The listing that follows must be retyped exactly, without its pictures.

EXERCISE INPUTS.
^^^^

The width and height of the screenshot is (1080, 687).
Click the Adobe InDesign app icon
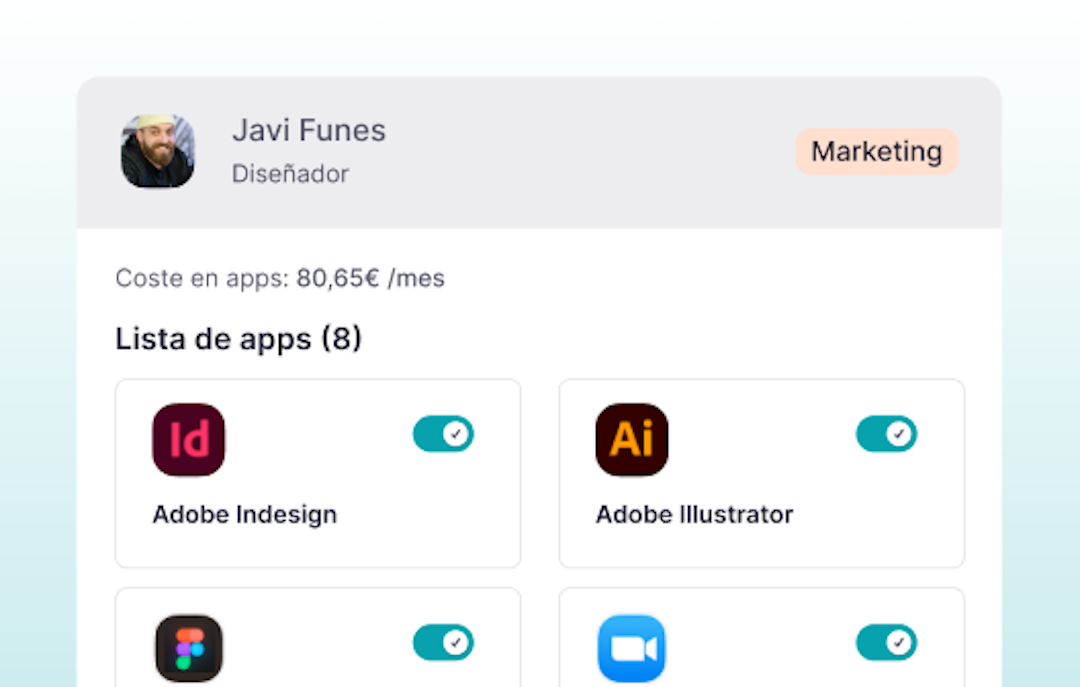click(188, 440)
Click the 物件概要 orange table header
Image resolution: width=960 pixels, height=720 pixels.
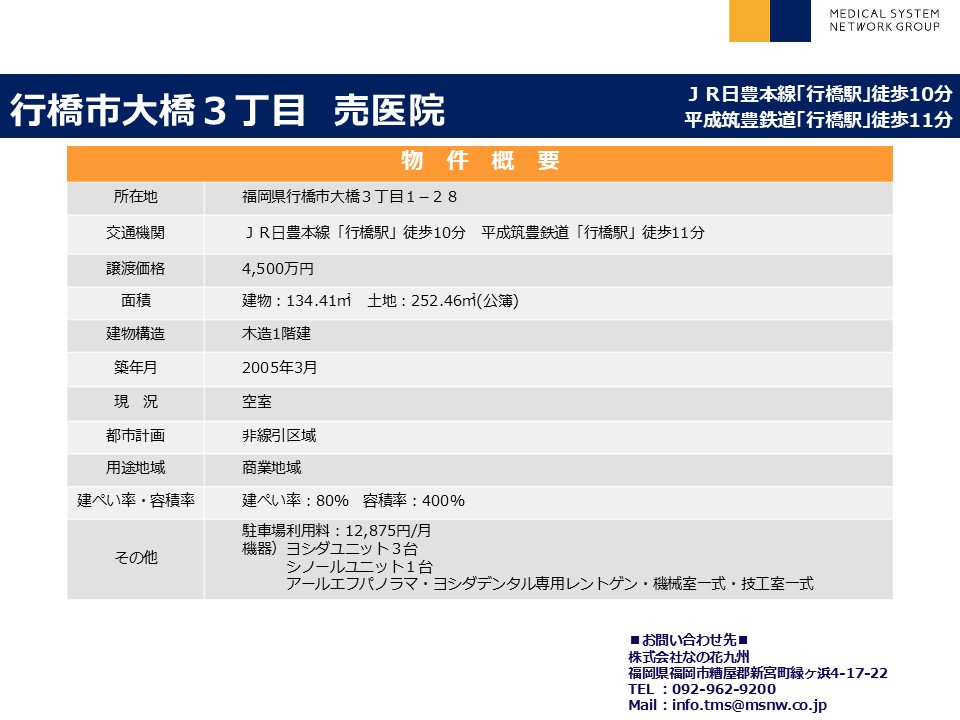point(480,162)
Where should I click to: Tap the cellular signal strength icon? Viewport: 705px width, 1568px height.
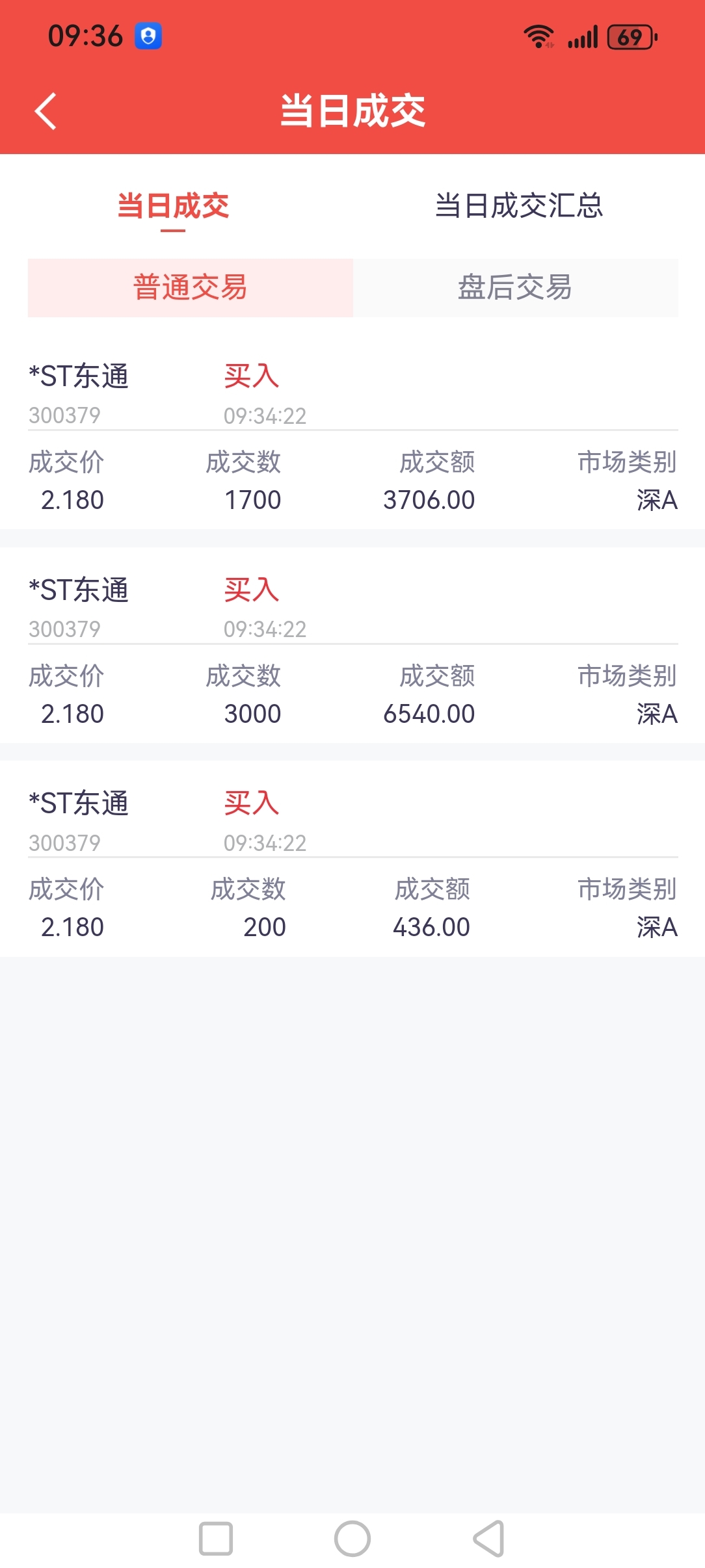point(582,37)
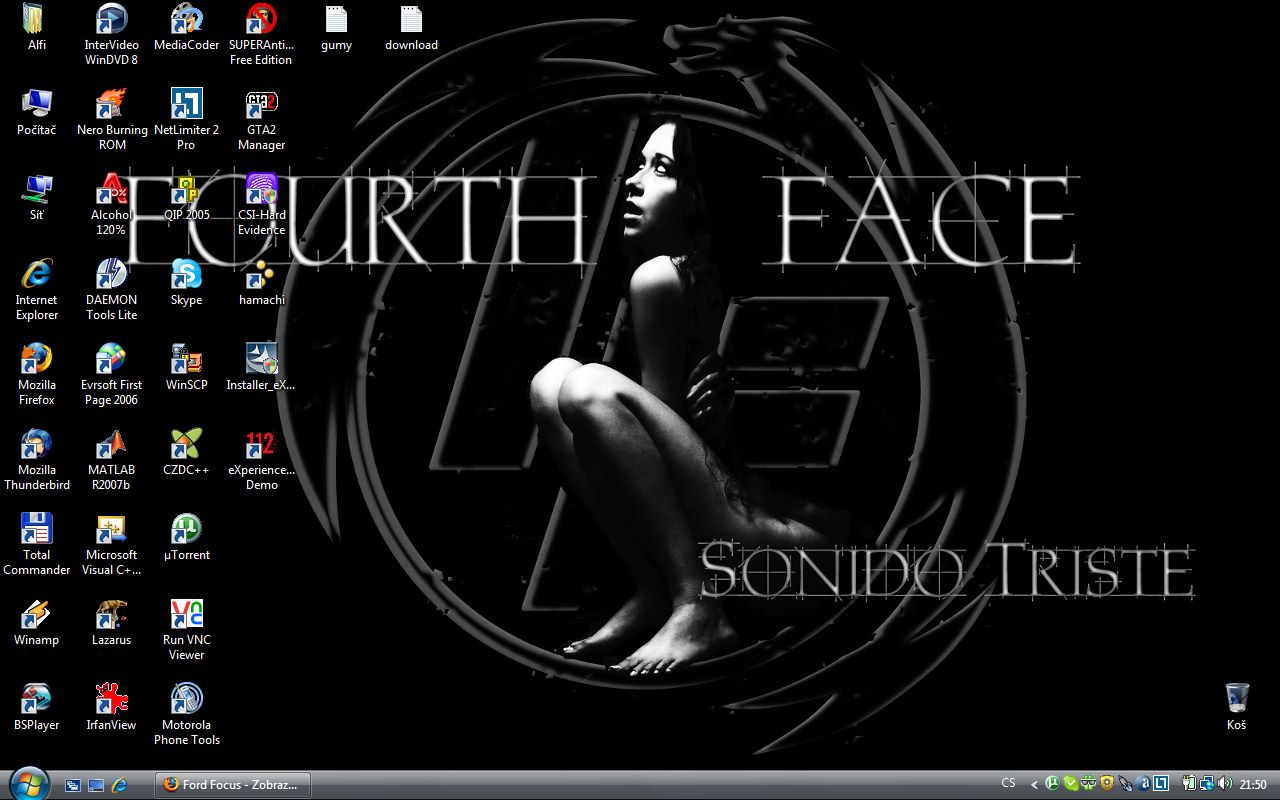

^^^^

FINISHED TASK.
The width and height of the screenshot is (1080, 687).
Click the Adobe InDesign app icon
click(188, 440)
Click the 物件概要 orange table header
Image resolution: width=960 pixels, height=720 pixels.
point(480,162)
Where should I click to: Tap the cellular signal strength icon? Viewport: 705px width, 1568px height.
point(582,37)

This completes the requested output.